Non ho mai nutrito un grande amore per tali approcci medici, inizialmente solo per motivi che più avanti metterò in chiaro, ma nel mondo della sanità, ora, avanzano e si impongono anche numerosi software che, informati delle caratteristiche anamnestiche del paziente e della situazione patologica cogente, non si limitano a suggerire una diagnosi, ma propongono anche una terapia mirata. In sintesi, se ricordiamo che i fondamenti dall’agire medico sono fare diagnosi, stabilire una terapia e d esprimere una prognosi, ora l’IA ha fatto suoi il primo e il secondo di questi pilastri.
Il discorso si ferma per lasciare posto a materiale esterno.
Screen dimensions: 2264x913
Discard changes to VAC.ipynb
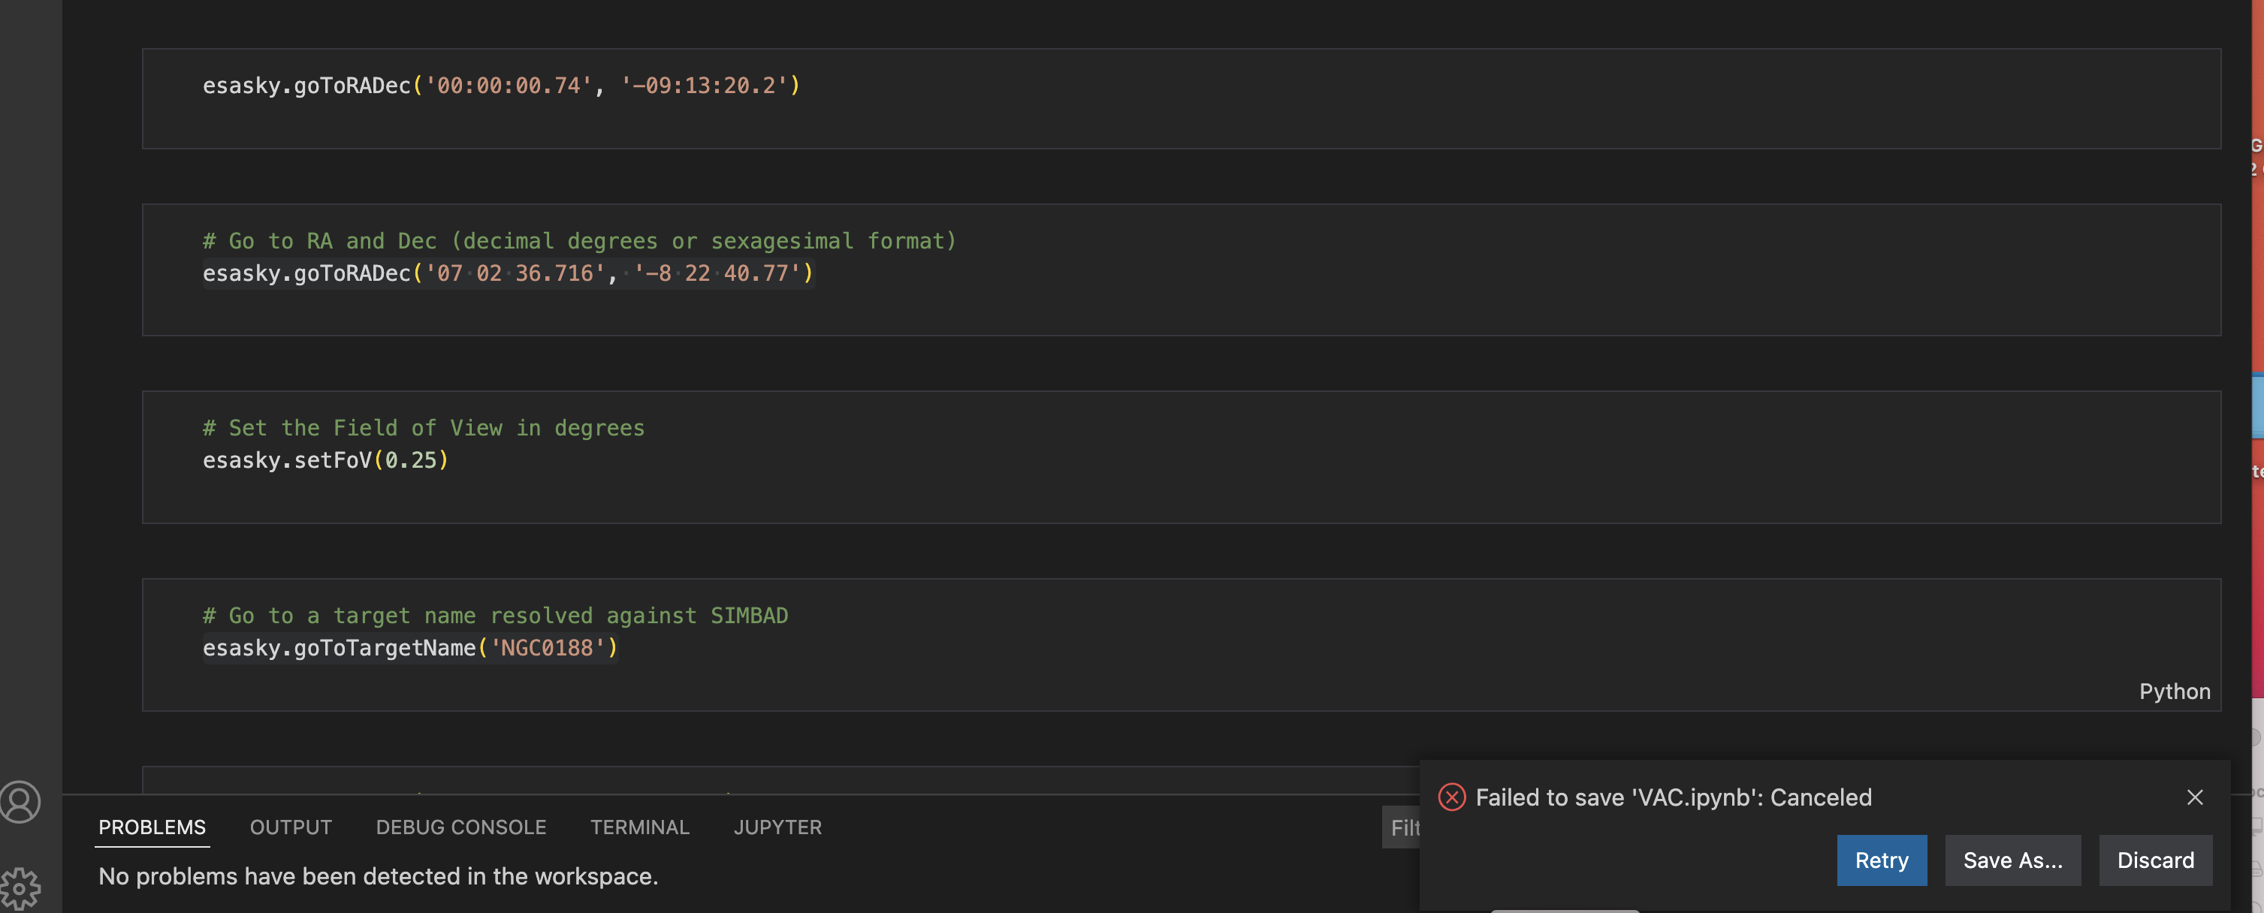tap(2155, 860)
A quando anche il terzo?

E allora perché laurearsi ancora in medicina? Fare il medico? Avere dei pazienti da, studiare, curare, amare?

L’IA aprirà uno studio, si connetterà col paziente, definirà quale percorso diagnostico percorrere, deciderà una terapia e se richiesta, bontà sua, esprimerà una diagnosi.
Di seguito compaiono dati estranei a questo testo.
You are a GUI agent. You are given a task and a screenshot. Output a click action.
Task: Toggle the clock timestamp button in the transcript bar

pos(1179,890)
Ma, ma c’è un ma. L’IA, come detto sopra, non ha una coscienza, non ha sentimenti, non ha etica, almeno per ora. E quindi, se vorremmo che non dica, o scriva, a un paziente con carcinoma “guardi, lei ha un cancro, grave, metastatizzato qua e la, le terapie moderne concedono mediamente ai pazienti come lei un’aspettativa di vita che va dai 18 ai 24 mesi, di cui gli ultimi con decadimento grave della qualità di vita, intervenire chirurgicamente è un non senso, meglio una terapia antiblastica e poi terapia del dolore,  che sarà di grado 9 su una scala che va da 1 a 10, quindi si affretti a programmare questi tempi che le restano regolando la sua situazione affettiva ed economica perché tra poco non potrà più farlo” , forse sarà il caso di “rivalutare” il medico nella versione  “essere umano”. Colui che conosce il paziente, la sua famiglia, i suoi trascorsi sanitari. Colui che saprà trovare le parole giuste per la donna fragile piuttosto che per quella tosta tosta. Colui che sceglierà la terapia, magari una semplice terapia farmacologica, ma la terapia più adatta a un distratto piuttosto che a un meticoloso. Colui che saprà quando e con chi  sia meglio tacere anziché parlare.
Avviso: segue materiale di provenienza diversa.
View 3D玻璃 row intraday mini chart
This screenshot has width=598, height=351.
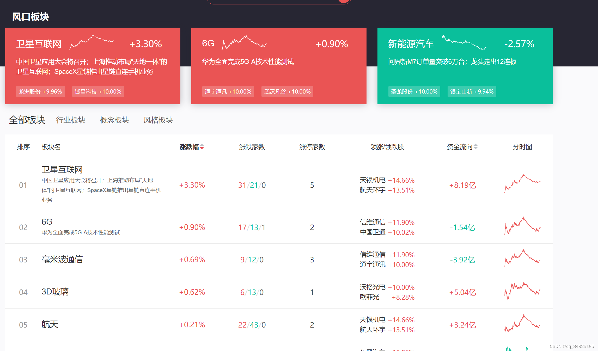tap(522, 291)
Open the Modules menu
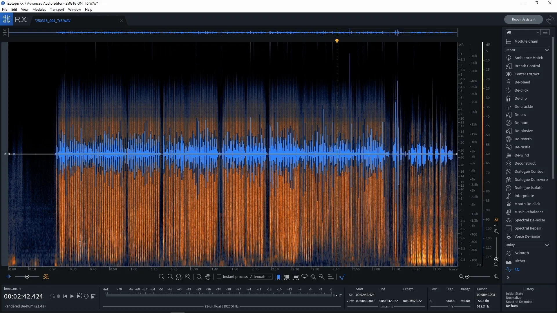The image size is (557, 313). pyautogui.click(x=39, y=10)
E così anche in odontoiatria, pur rendendomi conto che c’è il progresso ecc ecc e bla bla bla e che il progresso avanza, magari però anche con fortissimi e non disinteressati appoggi delle ditte che con le tecnologie sopraddette  fanno cassa, continuo a sperare che le università sforneranno sempre uomini, e donne, medici e odontoiatri, e non solo ingegneri informatici che nutrendo e sviluppando le IA porteranno a un futuro nel quale il “dottore” sarà solo un ricordo e il famoso dott. Google Chrome, del quale ho parlato nel mio primo intervento su questo quotidiano, non avrà più concorrenti, se non la dottoressa Mozzilla Firefox oppure il dott. Microsoft Edge, consultando i quali prenderà una decisione e nelle mani dei quali il paziente sarà costretto a mettersi.
Alternative? Si, Silvano il Mago di Milano, forse meno efficace, ma di sicuro più simpatico.